The other captain was…a woman.

“Welcome to Hook’s ship,” the woman said. “I’m Mrs. Hook. Also known as Mother Jane. Also known as Pirate Lil. Also called The Pirate Queen. We’ve been hoping we could get you away from Peter for a very long time.” She shook hands with each of the girls and gave Lizzy a hug.

“I need to get to the doctor, ma’am,” said one of the pirates. “That little girl…” he pointed to JoAnne “…gave me quite a slice.”

JoAnne blanched and shrank back into herself.

But Captain Hook only laughed. It was a hearty laugh, full of good humor. “Good for her. You’re getting careless in your old age, Smee,” he said. “Stitches will remind you to stay alert. Peter would have got your throat, and even here on the boat that could take a long while to heal.”

“Now,” said Mrs. Hook, “it’s time for a good meal. Pizza, I think. With plenty of veggies on top. Peppers, mushrooms, carrots, onions. But no anchovies. I have never understood why anyone wants a hairy fish on top of pizza.”

“What’s pizza?” asked Lizzy.

“Ah…something you will love, my dear,” answered Mrs. Hook. “Things never do change in Peter’s Neverland, but up here on Hook’s ship we move with the times.”

“Who will do the dishes after?” asked Betsy cautiously.

The crew rustled behind them.

“I’m on dishes this week,” said one, a burly, ugly man with a black eyepatch.

“And I,” said another. She was as big as the ugly man, but attractive in a rough sort of way.

“There’s a duty roster on the wall by the galley,” explained Mrs. Hook. “That’s ship talk for the kitchen. You’ll get used to it. We all take turns. A pirate ship is a very democratic place.”

“What’s demo-rat-ic?” asked Lizzy.

They all laughed. “You will have a long time to learn,” said Mrs. Hook. “Time moves more swiftly here than in the stuffy confines of a Neverland tree. But not so swiftly as out in the world. Now let’s have that pizza, a hot bath, and a bedtime story, and then tomorrow we’ll try and answer your questions.”

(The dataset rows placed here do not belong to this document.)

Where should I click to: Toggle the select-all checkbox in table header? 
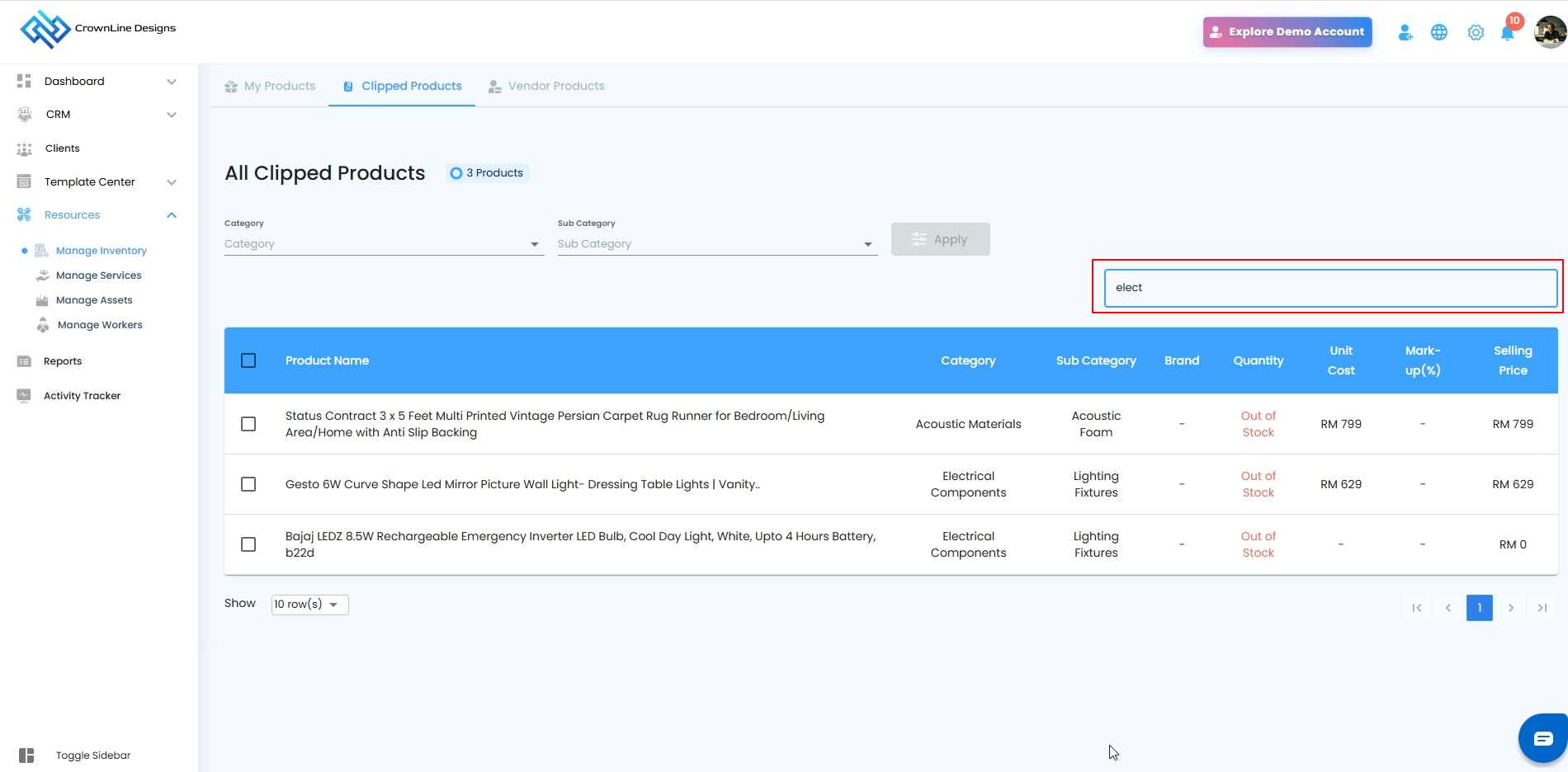coord(248,360)
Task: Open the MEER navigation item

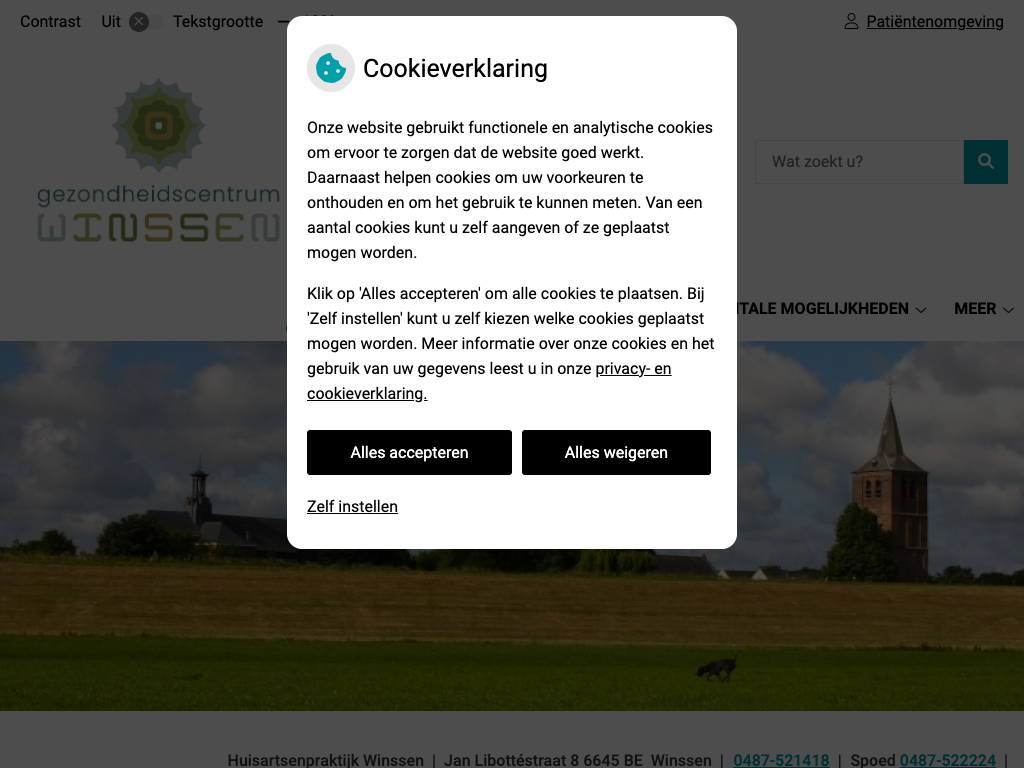Action: (x=974, y=309)
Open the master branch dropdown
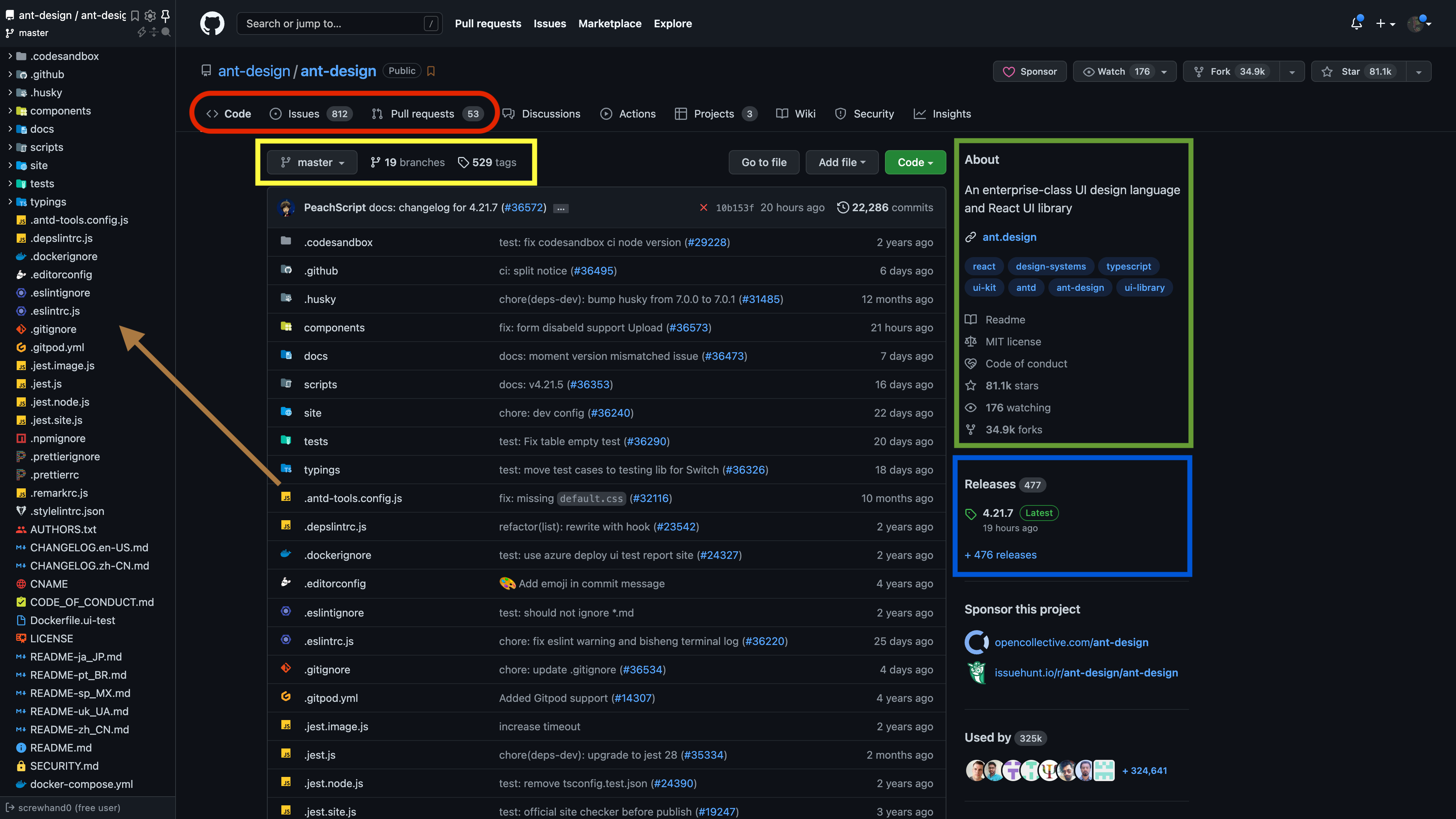This screenshot has width=1456, height=819. click(312, 162)
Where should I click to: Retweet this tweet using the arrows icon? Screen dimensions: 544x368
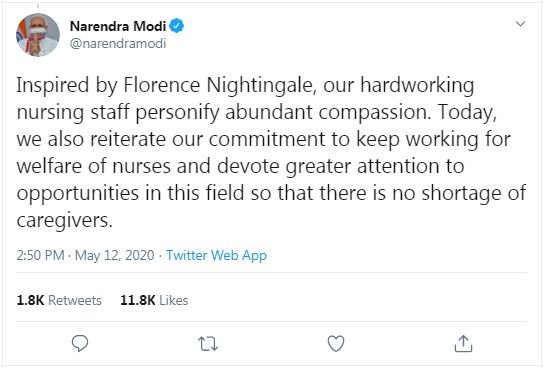(208, 344)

The girls cheered, JoAnne loudest of them all.

“I am hungry,” Lizzy added, as if that were all the answer Mrs. Hook needed.

“But I’m not,” Darla said. “And I don’t want to stay here. Not in Neverland or on Hook’s ship. I want to go home.”

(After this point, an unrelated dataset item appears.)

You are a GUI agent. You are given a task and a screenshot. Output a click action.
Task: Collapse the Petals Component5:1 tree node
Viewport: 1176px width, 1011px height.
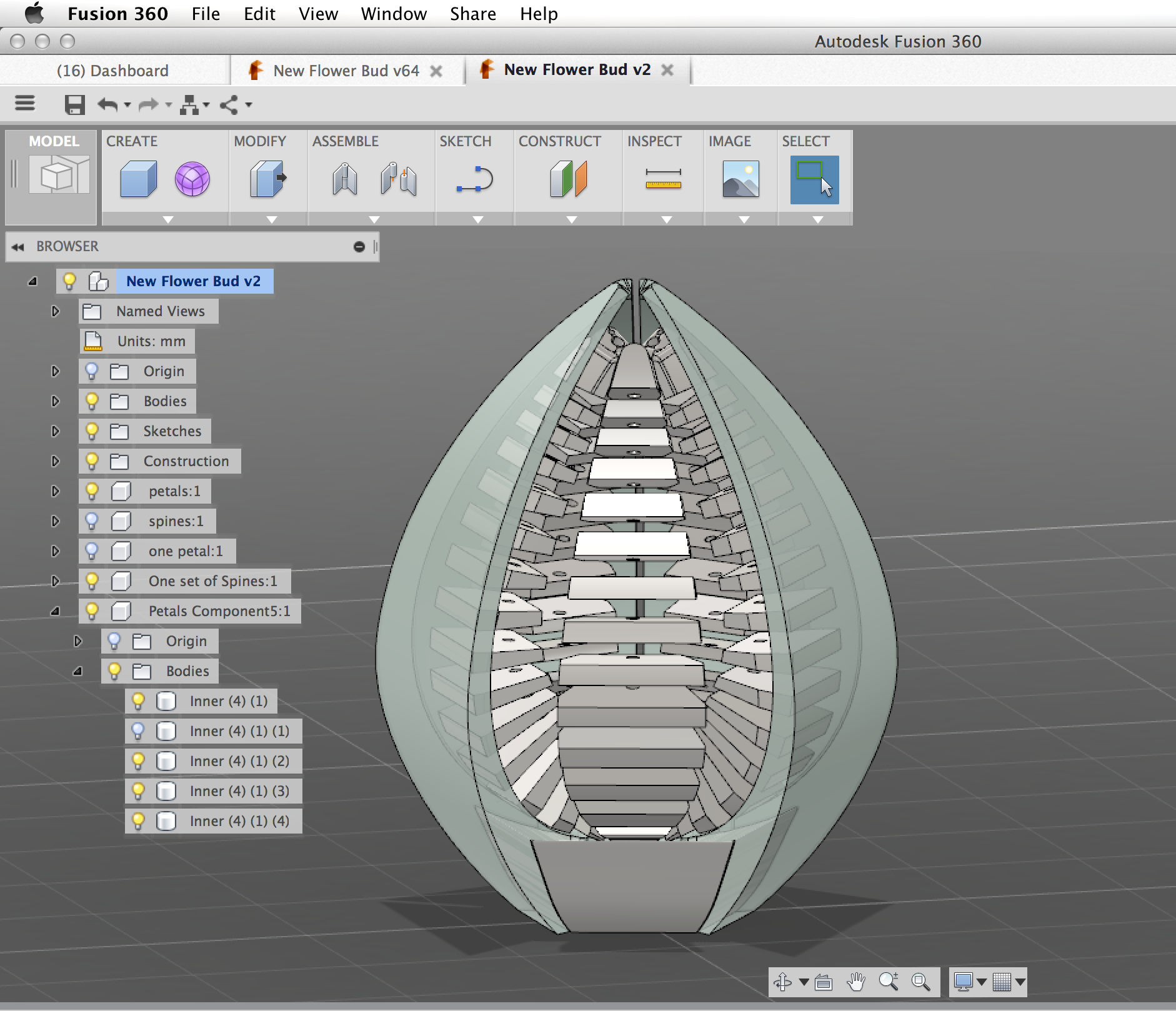55,610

Captain Hook came over and put his good hand under her chin. Gently he lifted her face into the light. “Father beat you?” he asked.

“Never,” Darla said.

“Mother desert you?” he asked.

“Fat chance,” said Darla.

“Starving? Miserable? Alone?”

“No. And no. And no.”

Hook turned to his wife and shrugged. She shrugged back, then asked, “Ever think that the world was unfair, child?”

“Who hasn’t?” asked Darla, and Mrs. Hook smiled.

“Thinking it and meaning it are two very different things,” Mrs. Hook said at last. “I expect you must have been awfully convincing to have landed at Peter’s door. Never mind. Have pizza with us, and then you can go. I want to hear the latest from outside, anyway. You never know what we might find useful. Pizza was the last really useful thing we learned from one of the girls we snagged before Peter found her. And that—I can tell you—has been a major success.”

“Can’t I go home with Darla?” Lizzy asked.

Mrs. Hook knelt down till she and Lizzy were face-to-face. “I am afraid that would make for an awful lot of awkward questions,” she said.

Lizzy’s blue eyes filled up with tears.

“My mom is a lawyer,” Darla put in quickly. “Awkward questions are her specialty.”

The pizza was great, with a crust that was thin and delicious. And when Darla awoke to the ticking of the grandfather clock in the hall and the sound of the maple branch scritch-scratching against the clapboard siding, the taste of the pizza was still in her mouth. She felt a lump at her feet, raised up, and saw Lizzy fast asleep under the covers at the foot of the bed.

“I sure hope Mom is as good as I think she is,” Darla whispered. Because there was no going back on this one—fair, unfair, or anywhere in between.